Robot base frame calibration with a 2D vision system for mobile robotic drilling

Abstract

Mobile robotic drilling for flight control surface assembly at multiple stations demands high positioning accuracy of the equipped industrial robot. However, disturbances, arising from movement from station to station, significantly deteriorate the positioning accuracy. This paper proposes a novel in-process robot base frame calibration method with a 2D vision system. A proposal layout of flight control surface assembly, the developed mobile robotic drilling system, and the 2D vision system are first introduced. Then an iterative measurement scheme is proposed to eliminate measurement errors induced by non-perpendicularity and erroneous object distance during 2D vision-based positioning of preset reference holes.
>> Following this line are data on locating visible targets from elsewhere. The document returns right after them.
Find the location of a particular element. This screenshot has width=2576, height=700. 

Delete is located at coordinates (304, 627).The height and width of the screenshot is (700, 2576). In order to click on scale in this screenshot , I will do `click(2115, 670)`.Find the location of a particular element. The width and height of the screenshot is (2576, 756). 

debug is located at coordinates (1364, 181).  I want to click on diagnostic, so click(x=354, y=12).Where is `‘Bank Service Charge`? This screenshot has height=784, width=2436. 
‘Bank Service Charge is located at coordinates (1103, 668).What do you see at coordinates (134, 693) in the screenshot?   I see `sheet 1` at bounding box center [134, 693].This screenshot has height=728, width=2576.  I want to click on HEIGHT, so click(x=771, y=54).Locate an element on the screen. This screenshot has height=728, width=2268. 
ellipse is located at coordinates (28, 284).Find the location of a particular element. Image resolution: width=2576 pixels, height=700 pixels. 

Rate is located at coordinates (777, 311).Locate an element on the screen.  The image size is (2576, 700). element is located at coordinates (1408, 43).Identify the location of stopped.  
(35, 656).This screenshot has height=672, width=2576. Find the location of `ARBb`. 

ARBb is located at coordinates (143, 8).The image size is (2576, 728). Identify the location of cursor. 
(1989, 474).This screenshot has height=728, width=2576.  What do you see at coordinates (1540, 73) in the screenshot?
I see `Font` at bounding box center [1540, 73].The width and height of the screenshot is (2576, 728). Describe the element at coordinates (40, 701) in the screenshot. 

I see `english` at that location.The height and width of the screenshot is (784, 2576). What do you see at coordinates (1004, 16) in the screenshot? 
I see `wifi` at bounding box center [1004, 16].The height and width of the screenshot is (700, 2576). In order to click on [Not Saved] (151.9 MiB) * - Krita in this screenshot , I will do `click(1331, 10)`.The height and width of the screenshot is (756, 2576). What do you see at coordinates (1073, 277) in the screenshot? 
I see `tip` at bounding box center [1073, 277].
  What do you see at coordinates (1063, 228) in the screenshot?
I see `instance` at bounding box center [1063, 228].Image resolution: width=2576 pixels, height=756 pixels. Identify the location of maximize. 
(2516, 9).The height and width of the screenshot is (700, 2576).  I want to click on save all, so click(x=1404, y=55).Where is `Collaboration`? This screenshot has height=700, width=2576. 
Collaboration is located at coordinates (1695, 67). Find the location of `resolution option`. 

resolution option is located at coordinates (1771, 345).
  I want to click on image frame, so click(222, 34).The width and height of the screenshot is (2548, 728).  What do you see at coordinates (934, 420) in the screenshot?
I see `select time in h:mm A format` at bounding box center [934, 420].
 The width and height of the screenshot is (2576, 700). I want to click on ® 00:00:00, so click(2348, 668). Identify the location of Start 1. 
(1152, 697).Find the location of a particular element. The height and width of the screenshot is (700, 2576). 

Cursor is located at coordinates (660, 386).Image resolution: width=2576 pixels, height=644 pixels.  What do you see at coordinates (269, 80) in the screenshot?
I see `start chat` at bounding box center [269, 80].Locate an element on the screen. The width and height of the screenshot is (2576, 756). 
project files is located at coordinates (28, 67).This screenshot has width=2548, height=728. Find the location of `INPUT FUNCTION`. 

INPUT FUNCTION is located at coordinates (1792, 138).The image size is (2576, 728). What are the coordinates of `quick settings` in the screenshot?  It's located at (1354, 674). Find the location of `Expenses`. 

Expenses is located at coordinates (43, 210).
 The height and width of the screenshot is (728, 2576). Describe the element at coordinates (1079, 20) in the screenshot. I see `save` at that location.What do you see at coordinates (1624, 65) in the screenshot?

In order to obtain the third-dimension Cartesian coordinates of the reference holes, depth control with autofocus is achieved by using a new sharpness function. Based on the acquired Cartesian coordinates of the reference holes in the robot base frame, and their counterparts measured in advance in the world coordinate system, the description of the robot base frame with respect to the world coordinate system can be obtained with least-squares fitting. Numerical experiments show that depth control with autofocus contributes to enhanced accuracy of robot base frame calibration. Experiments performed on the developed mobile drilling system indicate that the maximum positioning error is about 0.6 mm with the proposed calibration method. Since position errors of drilled fastener holes will be further measured and compensated for based on the 2D vision system, the proposed in-process robot base frame calibration method is effective.